Archive | January, 2016

Furacão 2015

1 Jan

É dezembro, gritava-me galhetao calendário, sem dedos ou dó. Esvaía-se um ano louco. Um ano que desde o princípio, já sabíamos, seria como uma caixa de surpresas, sem poder prever em que medida.

Foi o ano de voltar ao Brasil depois de dois anos e meio fora, de ter São Paulo injetada na veia sem parcimônia. 2015 não teve anestesia, sala de pré-operatório, período de adaptação, não deixou entrar no jogo como café-com-leite. Esteve mais para mão na massa, engole o choro e salve-se quem puder.

Se faltou tranquilidade, sobrou adrenalina para reconstruir quase do zero, outra vez, toda uma vida. Desfazer e entender pilhas de caixas e sentimentos. Estabelecer uma rotina inédita, com casa, trabalho e caminhos novos mesmo que já antes percorridos – porque já não somos os mesmos. Mal coube sentir saudade do outro lado do oceano, porque os pífios respiros eram instantaneamente tomados pela realidade do presente.

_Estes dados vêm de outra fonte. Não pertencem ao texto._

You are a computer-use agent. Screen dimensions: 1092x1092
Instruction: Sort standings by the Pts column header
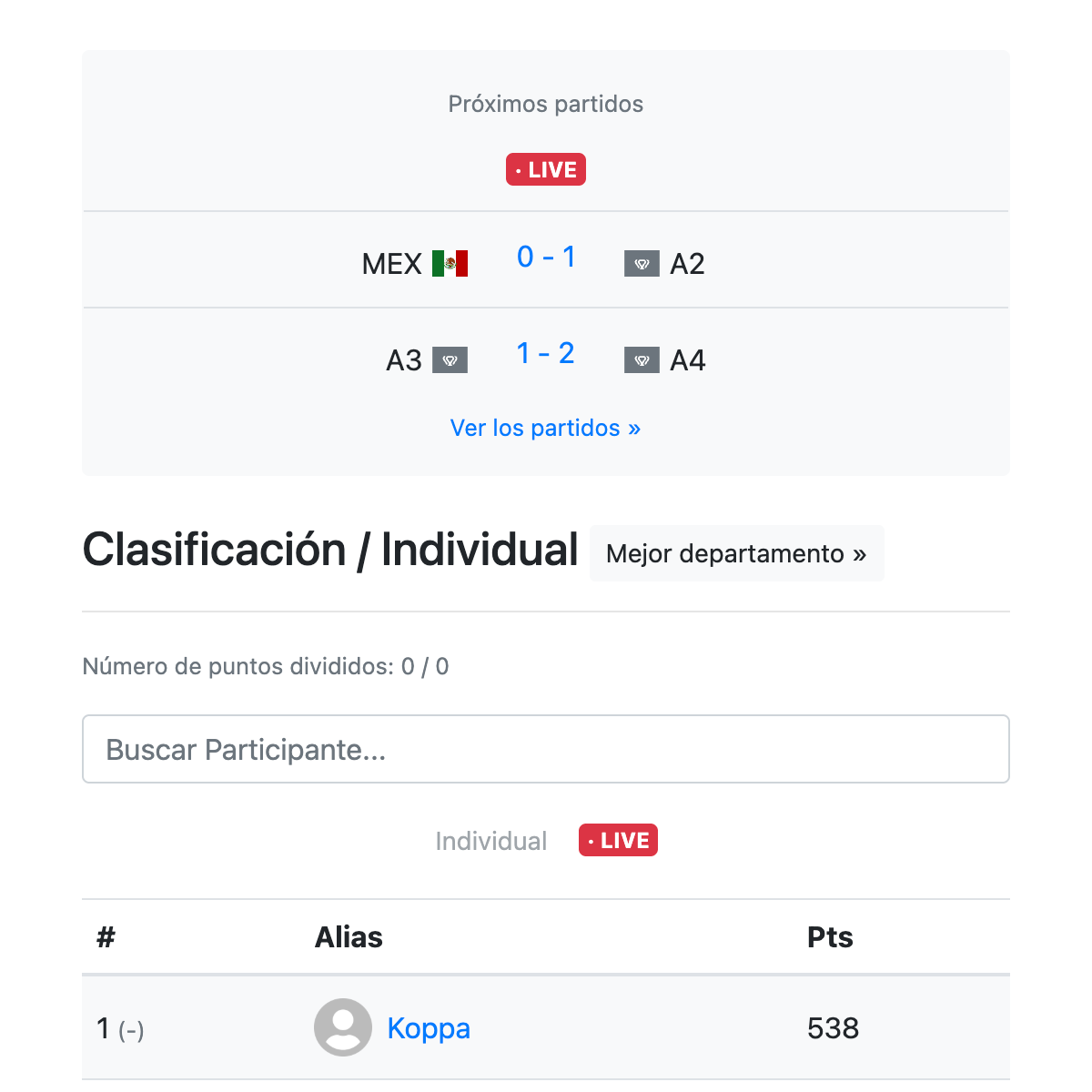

Teve finais de semana mergulhados na tese (como nunca), teve madrugadas mergulhadas no trabalho (como nunca). Teve pessoas queridas mais próximas (do que nunca), mas paradoxalmente também faltou mais tempo (do que nunca) para aproveitar suas vozes, olhares e abraços.

Teve notícia ruim por todos os lados, o Brasil e o mundo se descortinando em tons de apocalipse. O jeito foi continuar a olhar para frente – e continuar sem televisão.

Teve estresse, taquicardia, momentos em que tudo acontecia ao mesmo tempo agora. As 24 horas do dia parece que não bastavam para o tanto que precisávamos (e queríamos) fazer. Porque ninguém é de ferro, também teve acupuntura, fitoterápico e homeopatia a dar com pau.

Teve o esperado que não aconteceu, mas também teve o inesperado que aconteceu. 2015 foi nos surpreendendo a cada manhã, até o último dos seus incríveis 365 dias, que passaram como faísca. Faísca que nos manteve fortes e com energia para chegar, sãos, salvos e felizes ao seu último minuto – e nos 45 do segundo tempo, ainda teve sol e banho de mar para renovar e ganhar fôlego para um 2016 que acabamos de alcançar.

Minha orquídea, trazida para casa no meio do caos em meados de maio, se abre em botões agora, recordando que somos feitos de tempo, e que só com ele vêm os remédios e as respostas.

Hoje, em que 2015 já é ontem, agradeço a tudo que ele nos trouxe, dos tropeços aos milagres. Você não vai ficar marcado como o ano de grandes acontecimentos, mas como o de muitas pequenas conquistas, que se soubermos enxergar, foram preciosas. Seu ensinamento foi, pacientemente, nos mostrar o valor da paciência. Porque a recompensa pode demorar, mas ah, ela sempre vem.